=== TASK STATEMENT ===
Set each entry down exactly as written.

"""

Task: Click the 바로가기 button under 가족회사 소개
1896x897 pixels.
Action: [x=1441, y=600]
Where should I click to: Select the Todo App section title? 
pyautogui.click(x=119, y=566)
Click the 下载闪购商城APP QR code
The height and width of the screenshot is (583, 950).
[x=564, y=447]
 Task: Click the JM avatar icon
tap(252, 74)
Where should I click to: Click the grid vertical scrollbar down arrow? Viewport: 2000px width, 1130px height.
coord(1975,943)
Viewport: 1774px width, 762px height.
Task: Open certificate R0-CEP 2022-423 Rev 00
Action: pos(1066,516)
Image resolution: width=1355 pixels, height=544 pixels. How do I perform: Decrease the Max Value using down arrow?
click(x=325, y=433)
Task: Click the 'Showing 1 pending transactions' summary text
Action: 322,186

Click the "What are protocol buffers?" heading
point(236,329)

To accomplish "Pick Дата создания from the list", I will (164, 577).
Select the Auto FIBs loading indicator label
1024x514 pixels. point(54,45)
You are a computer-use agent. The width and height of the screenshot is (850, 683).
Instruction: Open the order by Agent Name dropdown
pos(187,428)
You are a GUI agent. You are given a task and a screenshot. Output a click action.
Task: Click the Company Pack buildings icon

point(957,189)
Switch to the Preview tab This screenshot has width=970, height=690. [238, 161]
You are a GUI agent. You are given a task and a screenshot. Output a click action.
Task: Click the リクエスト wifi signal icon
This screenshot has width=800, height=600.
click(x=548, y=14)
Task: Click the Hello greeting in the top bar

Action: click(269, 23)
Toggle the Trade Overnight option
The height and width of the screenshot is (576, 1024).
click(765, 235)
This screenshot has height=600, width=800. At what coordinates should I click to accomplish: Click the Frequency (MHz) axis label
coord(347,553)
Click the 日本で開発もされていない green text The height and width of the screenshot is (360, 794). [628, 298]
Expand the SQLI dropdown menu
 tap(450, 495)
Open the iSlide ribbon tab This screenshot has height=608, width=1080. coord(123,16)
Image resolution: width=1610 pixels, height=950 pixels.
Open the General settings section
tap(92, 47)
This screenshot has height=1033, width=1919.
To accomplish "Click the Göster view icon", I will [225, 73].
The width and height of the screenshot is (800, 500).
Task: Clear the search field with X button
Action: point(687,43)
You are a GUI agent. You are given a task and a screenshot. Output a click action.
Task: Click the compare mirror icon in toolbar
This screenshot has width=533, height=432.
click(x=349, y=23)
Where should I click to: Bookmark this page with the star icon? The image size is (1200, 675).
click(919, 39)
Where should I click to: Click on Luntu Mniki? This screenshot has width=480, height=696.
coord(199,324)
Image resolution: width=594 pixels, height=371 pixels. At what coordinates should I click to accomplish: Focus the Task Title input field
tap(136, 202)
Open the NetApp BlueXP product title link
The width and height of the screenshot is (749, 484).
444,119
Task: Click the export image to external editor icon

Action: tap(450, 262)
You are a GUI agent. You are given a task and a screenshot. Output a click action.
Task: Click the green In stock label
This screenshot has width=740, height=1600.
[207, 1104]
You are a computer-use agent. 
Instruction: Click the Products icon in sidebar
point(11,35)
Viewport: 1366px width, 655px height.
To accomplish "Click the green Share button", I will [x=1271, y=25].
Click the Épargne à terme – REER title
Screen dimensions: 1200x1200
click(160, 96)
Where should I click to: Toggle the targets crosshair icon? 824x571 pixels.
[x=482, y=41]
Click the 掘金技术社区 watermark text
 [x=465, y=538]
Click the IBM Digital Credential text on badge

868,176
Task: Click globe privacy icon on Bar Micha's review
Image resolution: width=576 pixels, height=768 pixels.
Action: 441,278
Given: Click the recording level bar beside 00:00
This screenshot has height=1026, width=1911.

"""

=== EXERCISE ANSWER ===
Task: Click the 바로가기 button under 가족회사 소개
1896x897 pixels.
Action: [x=1441, y=600]
Where should I click to: Select the Todo App section title? 
pyautogui.click(x=119, y=566)
Click the 下载闪购商城APP QR code
The height and width of the screenshot is (583, 950).
[x=564, y=447]
 Task: Click the JM avatar icon
tap(252, 74)
Where should I click to: Click the grid vertical scrollbar down arrow? Viewport: 2000px width, 1130px height.
coord(1975,943)
Viewport: 1774px width, 762px height.
Task: Open certificate R0-CEP 2022-423 Rev 00
Action: pos(1066,516)
Image resolution: width=1355 pixels, height=544 pixels. How do I perform: Decrease the Max Value using down arrow?
click(x=325, y=433)
Task: Click the 'Showing 1 pending transactions' summary text
Action: 322,186

Click the "What are protocol buffers?" heading
point(236,329)

To accomplish "Pick Дата создания from the list", I will (164, 577).
Select the Auto FIBs loading indicator label
1024x514 pixels. point(54,45)
You are a computer-use agent. The width and height of the screenshot is (850, 683).
Instruction: Open the order by Agent Name dropdown
pos(187,428)
You are a GUI agent. You are given a task and a screenshot. Output a click action.
Task: Click the Company Pack buildings icon

point(957,189)
Switch to the Preview tab This screenshot has width=970, height=690. [238, 161]
You are a GUI agent. You are given a task and a screenshot. Output a click action.
Task: Click the リクエスト wifi signal icon
This screenshot has width=800, height=600.
click(x=548, y=14)
Task: Click the Hello greeting in the top bar

Action: click(269, 23)
Toggle the Trade Overnight option
The height and width of the screenshot is (576, 1024).
click(765, 235)
This screenshot has height=600, width=800. At what coordinates should I click to accomplish: Click the Frequency (MHz) axis label
coord(347,553)
Click the 日本で開発もされていない green text The height and width of the screenshot is (360, 794). [628, 298]
Expand the SQLI dropdown menu
 tap(450, 495)
Open the iSlide ribbon tab This screenshot has height=608, width=1080. coord(123,16)
Image resolution: width=1610 pixels, height=950 pixels.
Open the General settings section
tap(92, 47)
This screenshot has height=1033, width=1919.
To accomplish "Click the Göster view icon", I will [225, 73].
The width and height of the screenshot is (800, 500).
Task: Clear the search field with X button
Action: point(687,43)
You are a GUI agent. You are given a task and a screenshot. Output a click action.
Task: Click the compare mirror icon in toolbar
This screenshot has width=533, height=432.
click(x=349, y=23)
Where should I click to: Bookmark this page with the star icon? The image size is (1200, 675).
click(919, 39)
Where should I click to: Click on Luntu Mniki? This screenshot has width=480, height=696.
coord(199,324)
Image resolution: width=594 pixels, height=371 pixels. At what coordinates should I click to accomplish: Focus the Task Title input field
tap(136, 202)
Open the NetApp BlueXP product title link
The width and height of the screenshot is (749, 484).
444,119
Task: Click the export image to external editor icon

Action: tap(450, 262)
You are a GUI agent. You are given a task and a screenshot. Output a click action.
Task: Click the green In stock label
This screenshot has width=740, height=1600.
[207, 1104]
You are a computer-use agent. 
Instruction: Click the Products icon in sidebar
point(11,35)
Viewport: 1366px width, 655px height.
To accomplish "Click the green Share button", I will [x=1271, y=25].
Click the Épargne à terme – REER title
Screen dimensions: 1200x1200
click(160, 96)
Where should I click to: Toggle the targets crosshair icon? 824x571 pixels.
[x=482, y=41]
Click the 掘金技术社区 watermark text
 [x=465, y=538]
Click the IBM Digital Credential text on badge

868,176
Task: Click globe privacy icon on Bar Micha's review
Image resolution: width=576 pixels, height=768 pixels.
Action: 441,278
Given: Click the recording level bar beside 00:00
This screenshot has height=1026, width=1911.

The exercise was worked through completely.